There are other terms, too. Traveler, for someone going from place to place for a while. Global nomad, a kind of trendy term for people who set up shop briefly here and there.
I’m none of these. Lots of us aren’t. In my own case, I’m a permanent resident in Korea, with a good job and married to a local and raising a stepdaughter with her. People like me aren’t short-termers, we’re certainly not part of the global migratory precariat—to claim that identity feels obscene, frankly—and we’re not quite immigrants either, even if we don’t have any plan to go home. We could, is the point. Or we could skip town for a third country. Our passports and our finances would let us, even if our hearts wouldn’t.
Relocators
Because we lack the language to talk about this way of living, we remain invisible. We’re not expats, we’re not migrants, and we’re not living in the colonial world of a century ago. What are we?
Let’s say that we’re relocators.
It’s a new term, maybe a little corporate, but it gets at something none of the other words do. It implies agency—we make our own decisions about where we live—and it frees us from some of the complicated political baggage that attaches to both expat and migrant.
A relocator, as I’m defining it, is someone who:
Lives long-term outside of their country of origin or home country. This open-endedness is different from the expat experience of time-bound stints in other countries. There may be a plan to go home at the end or not, but it’s not a posting with a defined end date.
Lives abroad by choice. Relocators aren’t refugees, political or economic.
Has the ability to move on. Relocators have viable legal status and the financial wherewithal to go home or somewhere else, and that home is a reasonably safe place to return to.
Can be from the Global North or the Global South. As we’ve seen, expats are almost always from the Global North, migrants from the Global South. Relocators—relos for short—can be either.

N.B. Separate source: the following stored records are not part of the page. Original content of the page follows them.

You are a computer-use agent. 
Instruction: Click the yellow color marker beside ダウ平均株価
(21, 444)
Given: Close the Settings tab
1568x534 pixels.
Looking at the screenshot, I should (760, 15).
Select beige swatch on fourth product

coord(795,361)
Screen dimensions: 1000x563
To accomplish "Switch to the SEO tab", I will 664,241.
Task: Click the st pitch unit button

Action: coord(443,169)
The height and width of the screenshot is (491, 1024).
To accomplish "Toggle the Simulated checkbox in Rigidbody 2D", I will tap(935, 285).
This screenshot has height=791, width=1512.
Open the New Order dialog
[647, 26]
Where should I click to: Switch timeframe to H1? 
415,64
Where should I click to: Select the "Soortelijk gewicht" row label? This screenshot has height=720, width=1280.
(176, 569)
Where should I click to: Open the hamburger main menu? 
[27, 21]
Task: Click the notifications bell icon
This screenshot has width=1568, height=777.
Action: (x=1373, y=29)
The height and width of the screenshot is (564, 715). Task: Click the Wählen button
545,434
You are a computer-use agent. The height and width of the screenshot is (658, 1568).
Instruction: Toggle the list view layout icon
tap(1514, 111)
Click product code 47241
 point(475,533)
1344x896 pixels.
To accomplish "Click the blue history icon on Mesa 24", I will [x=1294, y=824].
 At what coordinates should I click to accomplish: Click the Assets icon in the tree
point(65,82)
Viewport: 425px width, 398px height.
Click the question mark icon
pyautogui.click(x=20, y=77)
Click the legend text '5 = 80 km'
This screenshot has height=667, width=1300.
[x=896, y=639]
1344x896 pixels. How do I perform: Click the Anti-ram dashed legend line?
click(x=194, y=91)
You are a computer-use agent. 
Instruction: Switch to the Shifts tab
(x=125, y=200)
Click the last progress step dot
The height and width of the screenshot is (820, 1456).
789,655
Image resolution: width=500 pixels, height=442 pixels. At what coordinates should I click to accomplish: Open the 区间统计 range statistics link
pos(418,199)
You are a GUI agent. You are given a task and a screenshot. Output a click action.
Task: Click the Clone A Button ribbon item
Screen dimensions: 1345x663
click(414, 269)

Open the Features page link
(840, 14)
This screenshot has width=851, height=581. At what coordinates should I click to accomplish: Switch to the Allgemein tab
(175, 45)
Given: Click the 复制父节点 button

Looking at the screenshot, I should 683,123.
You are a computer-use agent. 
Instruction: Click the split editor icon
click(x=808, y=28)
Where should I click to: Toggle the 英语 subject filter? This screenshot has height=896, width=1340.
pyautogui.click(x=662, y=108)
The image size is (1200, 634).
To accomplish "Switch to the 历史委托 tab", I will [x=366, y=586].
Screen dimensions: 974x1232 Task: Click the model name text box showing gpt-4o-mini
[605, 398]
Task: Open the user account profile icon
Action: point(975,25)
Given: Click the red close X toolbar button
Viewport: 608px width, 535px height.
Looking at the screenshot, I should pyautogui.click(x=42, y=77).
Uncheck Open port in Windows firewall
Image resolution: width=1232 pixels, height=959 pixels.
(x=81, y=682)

Breaking the North-South dichotomy
I came from the US to work at Samsung Korea. So did my Indian colleagues. By this definition, we’re all relocators. So were my Indian colleagues working at Google in New York. The experience of these relocators from India is not at all the journey of the poor and disempowered to the colonial metropole that marked so much twentieth century migration.
A good example is Hua Hsu’s family, as described in his memoir, Stay True. His parents came to America from Taiwan, broke but in a broke-student way. They integrated meaningfully into American society and later moved back to Taiwan when there were good economic prospects there. They’re classic relos, if you can call something classic for a term that I just made up.
What’s next for us?
I’ve defined this new term, relocators, because I want to be able to talk meaningfully about an experience that’s underdiscussed.
What is asked of us ethically when our employers ask us to help them embed our home country’s corporate culture into their society?
What does it mean to retire, and face decline and death, in a country not one’s own?
Does this new lens help us to see the past more clearly, reframing people like Marguerite Duras and Paul Gauguin and even Rudyard Kipling—the Indian-born child of a university professor, not a colonial officer—away from simplistic dichotomies and toward a more nuanced, more honest understanding?
Does the idea of the relocator help us understand the immigrant experience better from Global South to Global North, rather than flattening diverse lives, from 19th-century Chinese railroad workers to Sicilian and Jewish migrants to New York to Silicon Valley tech workers to itinerant farm workers from Latin America?
By introducing this new term, relocators, I believe that we can start to see experiences, lives, that lie hidden under the inadequate labels of expat and migrant, traveler and global nomad.
We might begin to see ourselves.
So what do you think? Are you a relocator? And what does it mean to you?